TJ d’Évry : « C’est terrible de déposer plainte contre son propre fils » !

Publié le 18/09/2023
TJ d’Évry : « C’est terrible de déposer plainte contre son propre fils » !
Tiko/AdobeStock

Pour des menaces de mort réitérées et matérialisées par un objet contre sa propre mère et son frère, un homme de 20 ans comparaît au tribunal judiciaire d’Évry-Courcouronnes. Son profil psychiatrique et ses antécédents médicaux vont être au cœur des débats, mais aussi la nécessité ou non de maintenir le contact avec sa famille.

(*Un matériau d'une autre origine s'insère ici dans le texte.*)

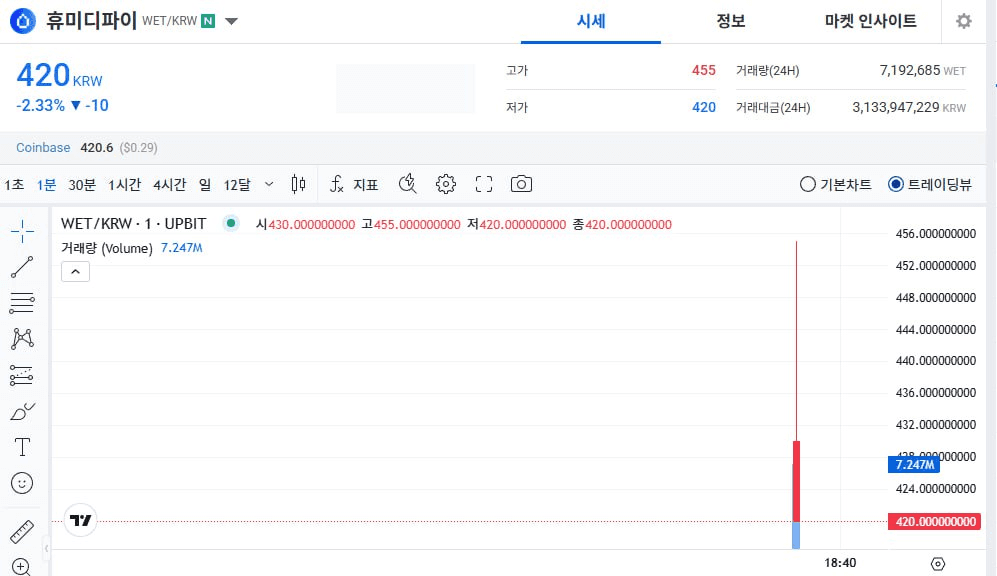The width and height of the screenshot is (997, 576).
Task: Expand the WET/KRW market selector dropdown
Action: coord(231,21)
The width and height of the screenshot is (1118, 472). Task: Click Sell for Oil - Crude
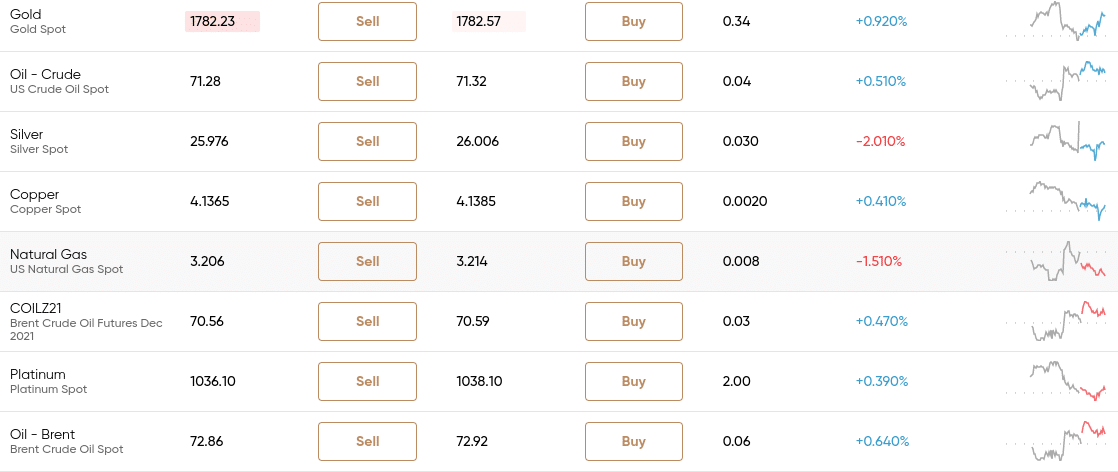click(x=367, y=81)
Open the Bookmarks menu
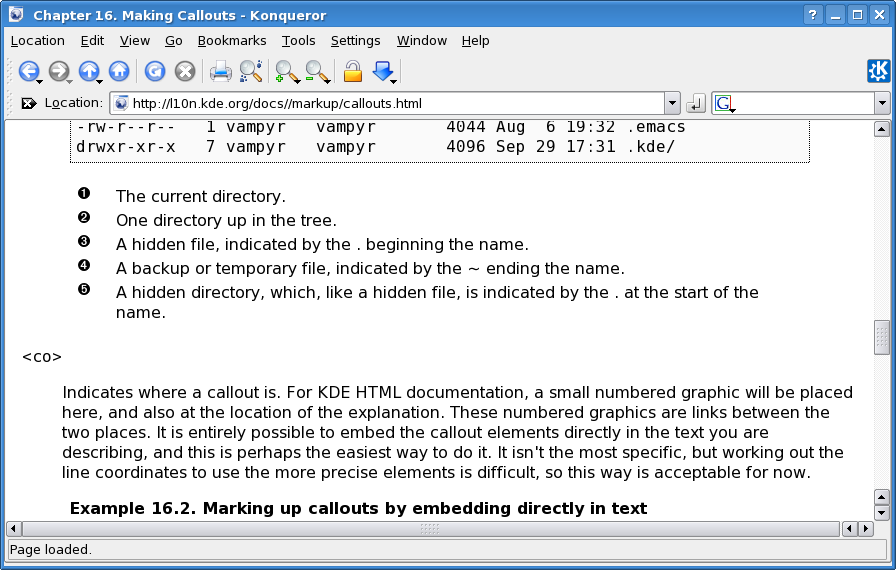The height and width of the screenshot is (570, 896). tap(232, 41)
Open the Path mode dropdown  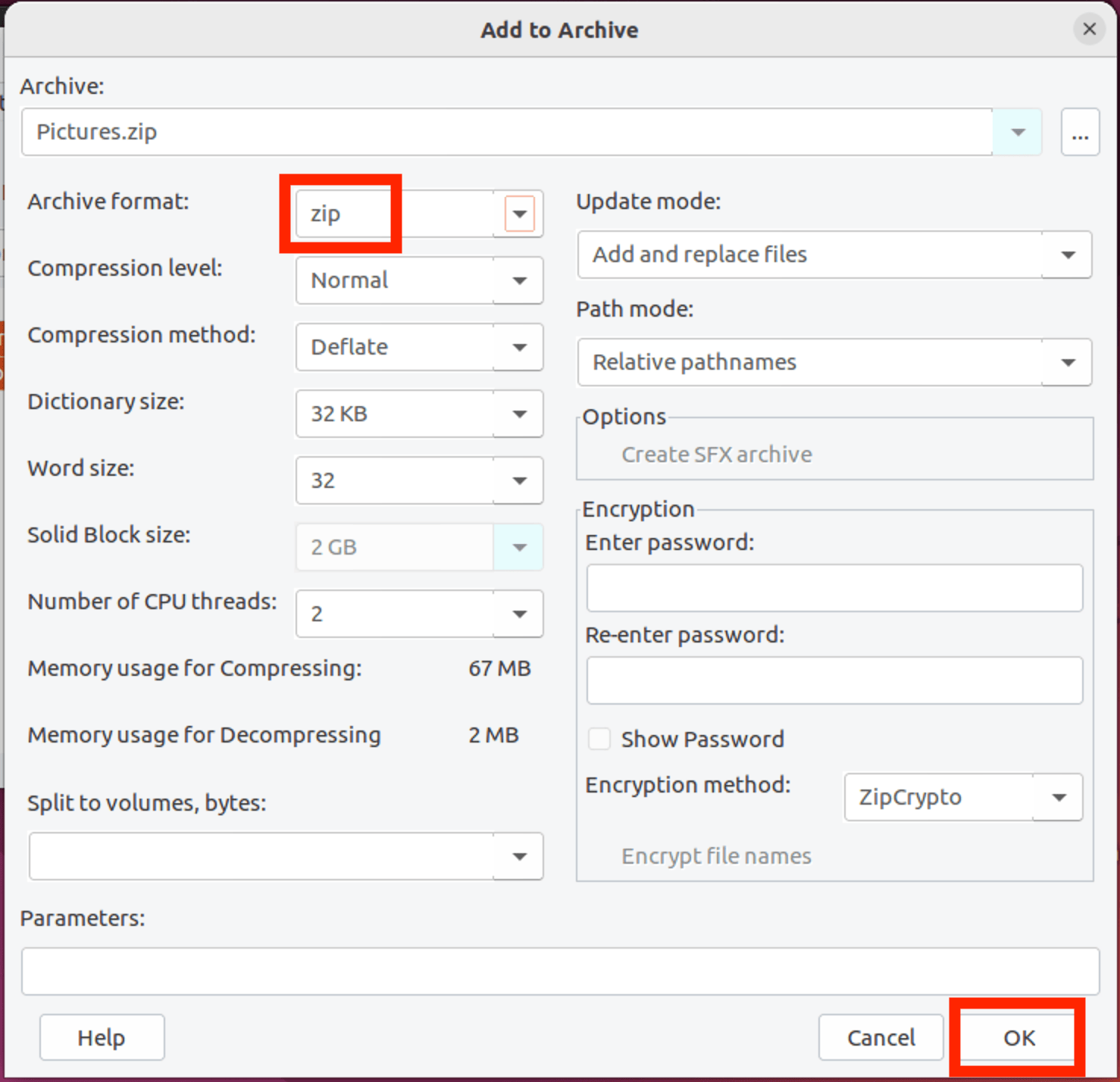pos(1068,362)
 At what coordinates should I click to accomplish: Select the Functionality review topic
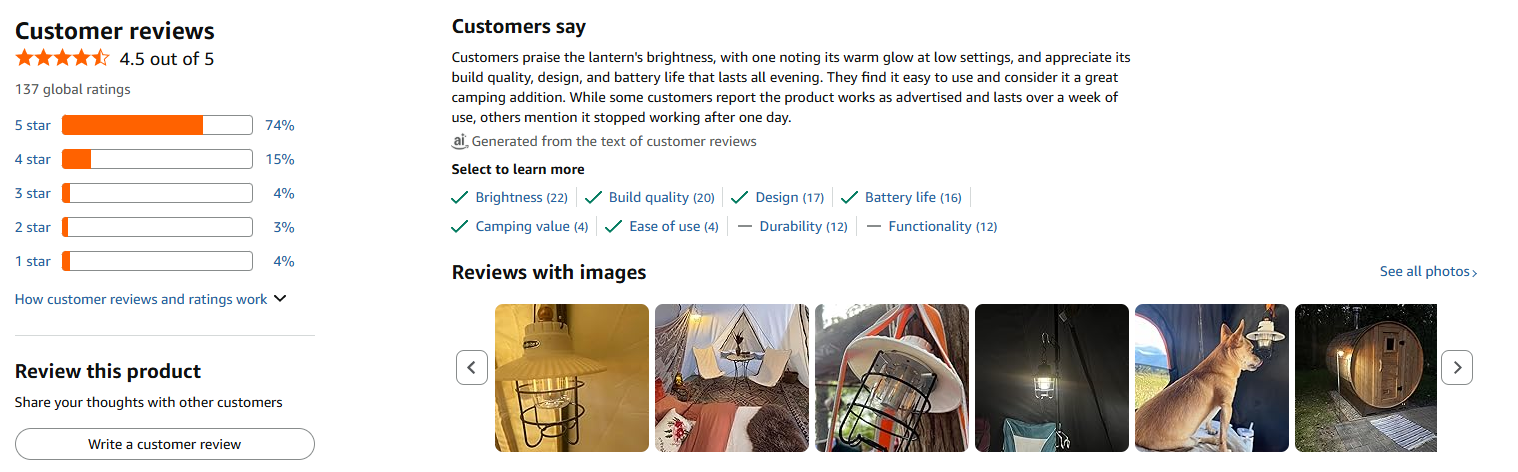coord(942,227)
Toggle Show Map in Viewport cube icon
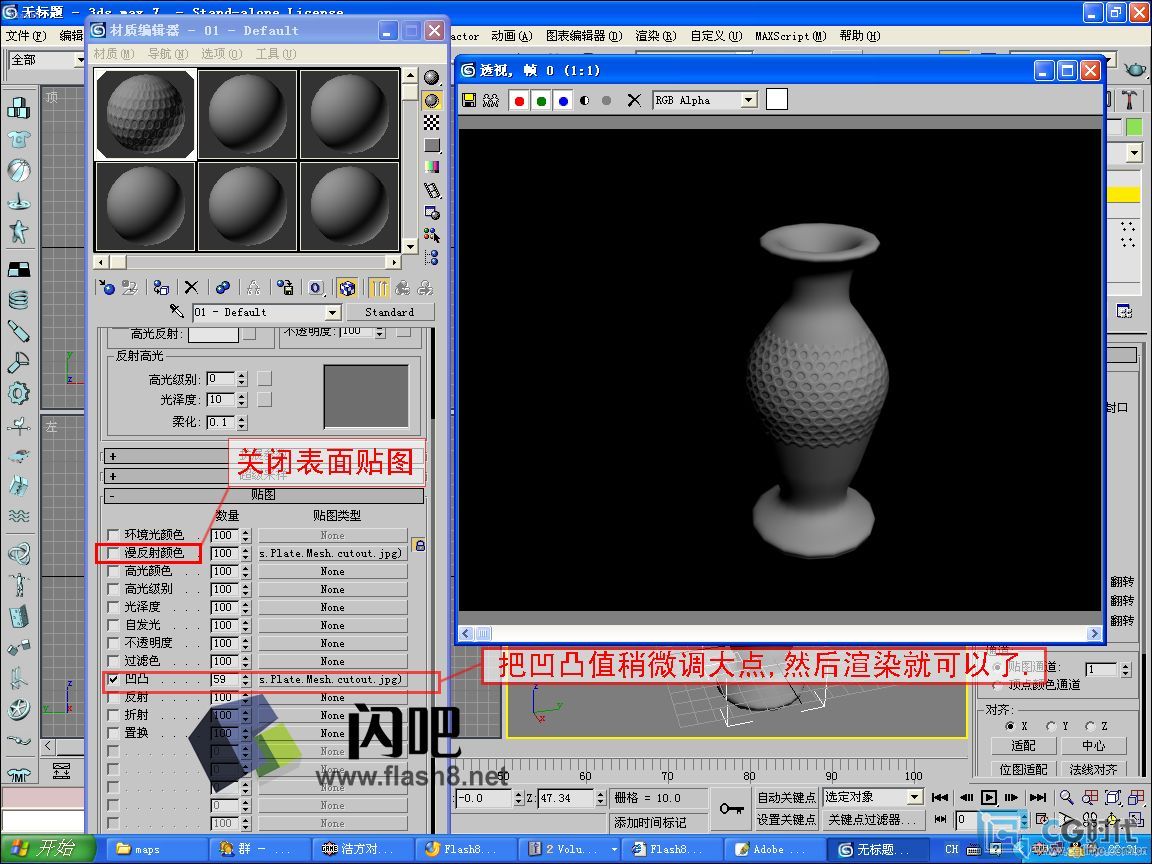 [x=347, y=288]
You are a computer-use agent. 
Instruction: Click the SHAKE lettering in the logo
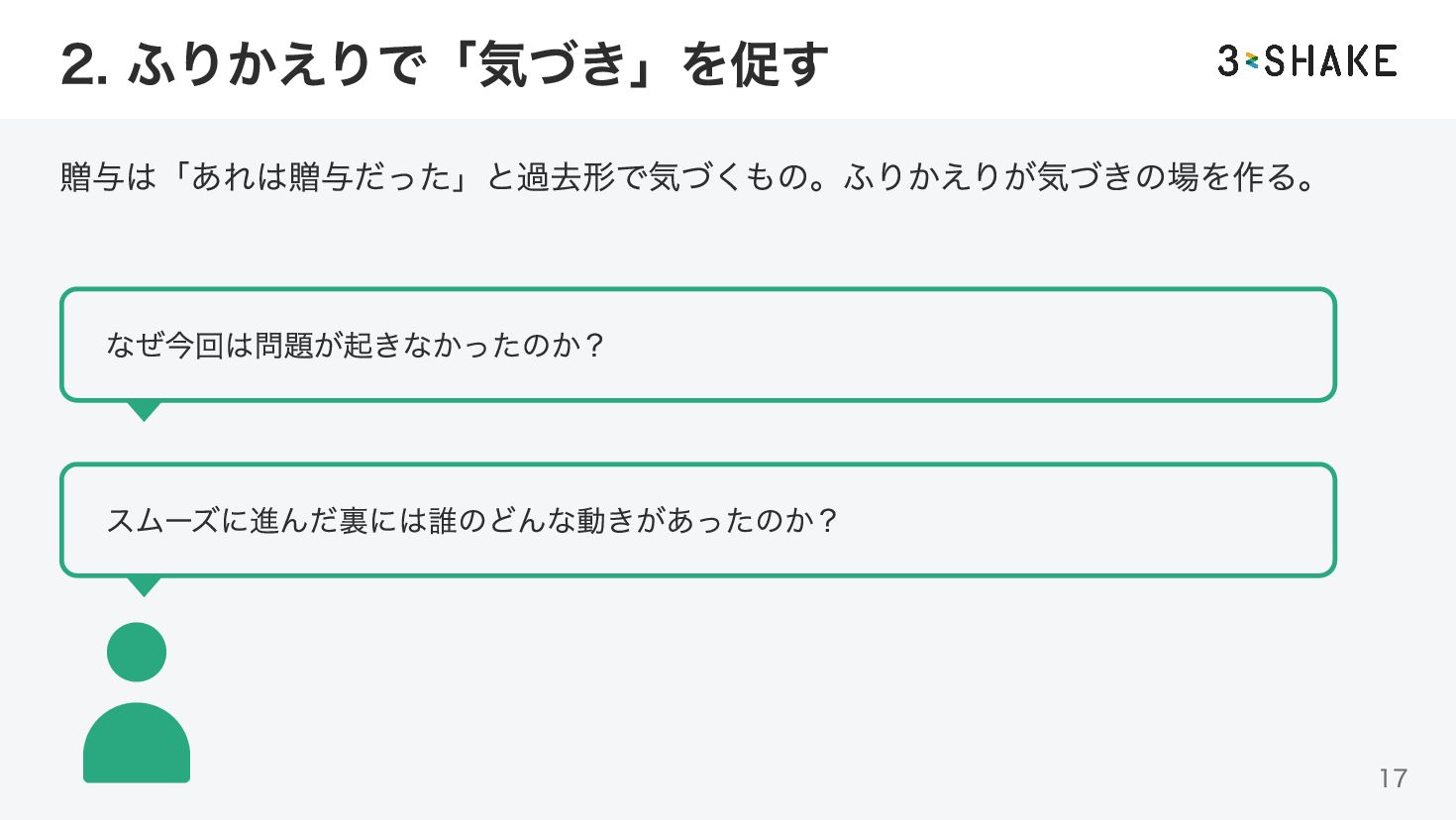tap(1330, 61)
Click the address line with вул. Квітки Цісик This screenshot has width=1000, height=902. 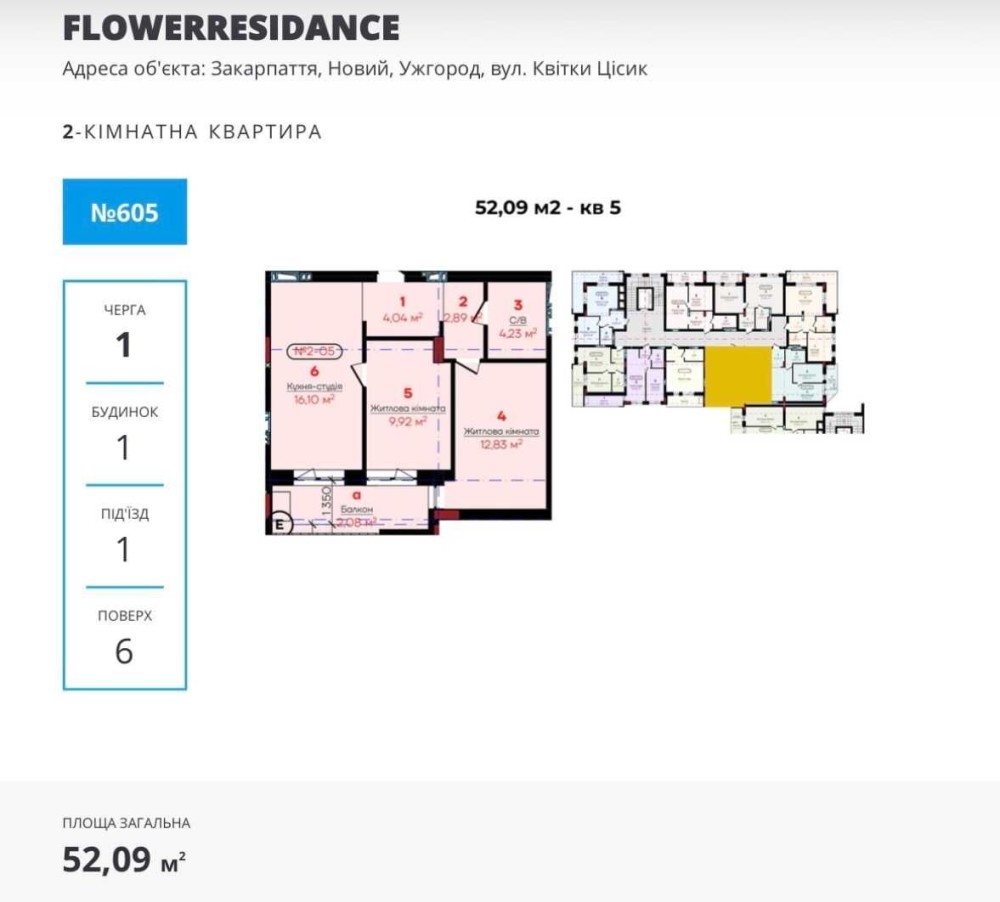point(355,69)
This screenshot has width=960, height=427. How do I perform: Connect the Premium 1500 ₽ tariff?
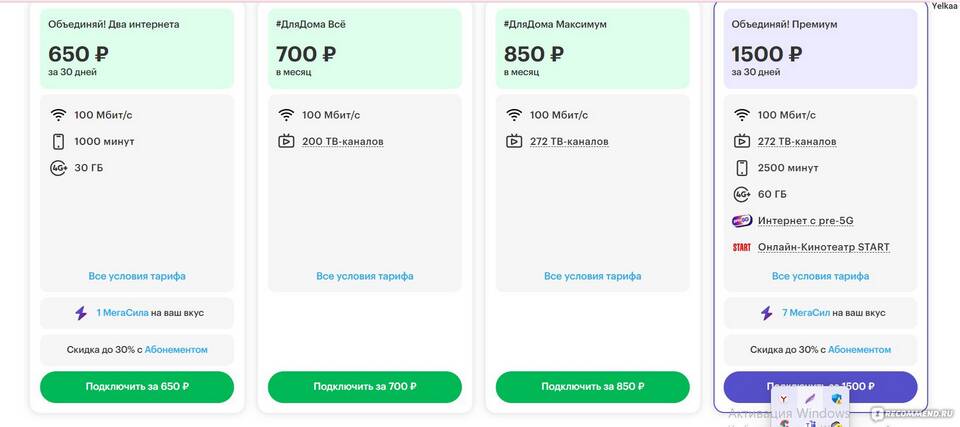(820, 387)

Le prévenu, M., a 20 ans mais la dégaine mal assurée d’un adolescent tout juste sorti du lycée, lorsqu’il se lève et s’avance à la barre devant la 9e chambre correctionnelle du tribunal judiciaire d’Évry. Dans la soirée du 22 juin dernier, c’est sa mère qui a franchi la porte du commissariat de Draveil pour signaler les menaces de mort qu’il a proférées, contre elle et contre son autre fils. « Je vais te tuer » leur a crié M. quelques heures plus tôt, en pointant un couteau dans leur direction.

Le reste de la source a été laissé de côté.